____ SUPPLIED PASSAGE

Data Science at Scale Using Apache Spark and Apache Hadoop: Q&A from the Webinar

Categories: General

In a recent webinar, “Breaking Through The Noise: Defining Data Science Skills, Tools, and Training”, Cloudera’s Director of Data Science, Sean Owen, and Principal Curriculum Developer, Tom Wheeler, presented on the state of the data science industry and went over these topics:

  • What is data science and who are data scientists
  • What tools does a data scientist use
  • Why companies need data scientists
  • Who should take introductory data science training

We had a number of great questions that both Sean Owen and Tom Wheeler helped answer, so we wrote up some of them here in the Q&A post below…

Training & Certification

Q1: What path do you suggest to get certified as a data scientist?

A1: Our course is a great place to start, but certification success is not as much a function of a training course, but experience with the tools such as Hadoop, Spark, Linux, data formats, ideas of machine learning, and how to apply all of those to a real problem. Our recommendation is to solve a Kaggle competition on a Hadoop cluster to get that experience you need to prepare for certification.

Q2: What are the prerequisites to getting started with data science?

A2: You need a little engineering and a little stats. Pick up at least one language. Python is good, but Java and Scala are great places to start for the Hadoop ecosystem. For a technology to learn, start with Spark. If you want to learn basic theory, check out Stanford’s Machine Learning course.

Q3: Do we offer certification for data science?

A3: Yes, we do! While we do have an introductory data science course we have a certification exam CCP Data Scientist that follows it. You can think of it as a compressed Kaggle competition, where you’re given a real problem and a real cluster and asked to produce a solution.

Q4: Are our courses offered just online or in-person?

A4: Our courses are delivered in both! Our classes are made available around the globe, so you can sign up for a public course today no matter where you’re located or your preference. If a course isn’t available in person, we have regularly scheduled virtual classroom offerings in both the North American and European time zones.

Q5: Do you have to take the course in order to take the certification?

________
____ RECORDS PROVIDED

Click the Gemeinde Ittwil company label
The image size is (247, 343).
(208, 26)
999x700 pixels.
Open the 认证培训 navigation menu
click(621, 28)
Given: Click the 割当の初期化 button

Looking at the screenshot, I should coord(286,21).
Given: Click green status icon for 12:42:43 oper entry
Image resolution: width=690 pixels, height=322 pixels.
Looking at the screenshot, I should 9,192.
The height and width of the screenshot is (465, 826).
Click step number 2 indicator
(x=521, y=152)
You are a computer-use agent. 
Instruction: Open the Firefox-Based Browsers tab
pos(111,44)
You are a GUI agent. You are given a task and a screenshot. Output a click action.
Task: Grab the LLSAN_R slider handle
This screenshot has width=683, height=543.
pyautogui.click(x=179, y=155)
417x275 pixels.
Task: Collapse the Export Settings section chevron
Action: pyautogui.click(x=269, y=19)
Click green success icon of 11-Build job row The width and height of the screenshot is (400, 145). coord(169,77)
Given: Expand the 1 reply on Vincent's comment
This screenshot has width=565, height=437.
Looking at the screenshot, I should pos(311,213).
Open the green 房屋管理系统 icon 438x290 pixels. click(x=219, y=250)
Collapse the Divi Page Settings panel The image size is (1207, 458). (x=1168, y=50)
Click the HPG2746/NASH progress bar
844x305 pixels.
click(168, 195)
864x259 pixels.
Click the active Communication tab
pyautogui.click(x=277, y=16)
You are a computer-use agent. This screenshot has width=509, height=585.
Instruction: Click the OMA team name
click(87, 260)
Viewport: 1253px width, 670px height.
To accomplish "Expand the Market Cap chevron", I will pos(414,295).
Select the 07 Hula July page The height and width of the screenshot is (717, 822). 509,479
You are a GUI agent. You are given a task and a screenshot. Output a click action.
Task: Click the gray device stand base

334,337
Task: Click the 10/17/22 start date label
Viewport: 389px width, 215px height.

________

> [JOBS]
A. In the data science webinar Q&A, what does the text recommend for someone who wants to learn basic theory?
B. Say whether each statement agrees with the data science webinar Q&A, giving yes or no and quoting the words that decide it. (i) The certification exam that follows the introductory course is called CCP Data Scientist. (ii) Virtual classroom offerings are scheduled only in North American time zones. (iii) Python is named as a great place to start for the Hadoop ecosystem.
C. Please write the next part of the data science webinar Q&A, starting right after its last line.

> [PER-TASK OUTPUTS]
A. Stanford's Machine Learning course.

B.
(i) Yes: "we have a certification exam CCP Data Scientist that follows it"
(ii) No: "we have regularly scheduled virtual classroom offerings in both the North American and European time zones"
(iii) No: "Python is good, but Java and Scala are great places to start for the Hadoop ecosystem"

C.
A5: No, you are not required to take any course before taking certification. With that said, we would like to advise the the CCP Data Science exam is very challenging. While the course will prepare you for the certification, you should be self-studying on your own before the exam. This is not a multiple choice certification,  you will be interacting with a live cluster and produce a solution.

Q6: How is learning data science different from learning another engineering language?

A6: Learning data science can involve learning a new language (e.g. R, Python, Scala), but it mainly involves learning new statistical ideas. These are things such as: Test and training sets, evaluation metrics, noise, overfitting and so on. This is why we try to present a course that addresses both language background and theory background.

Q7: I am from a SAP BI/BW/Analytics background and I’m thinking to go ahead towards Big Data / Data Science? What do you suggest?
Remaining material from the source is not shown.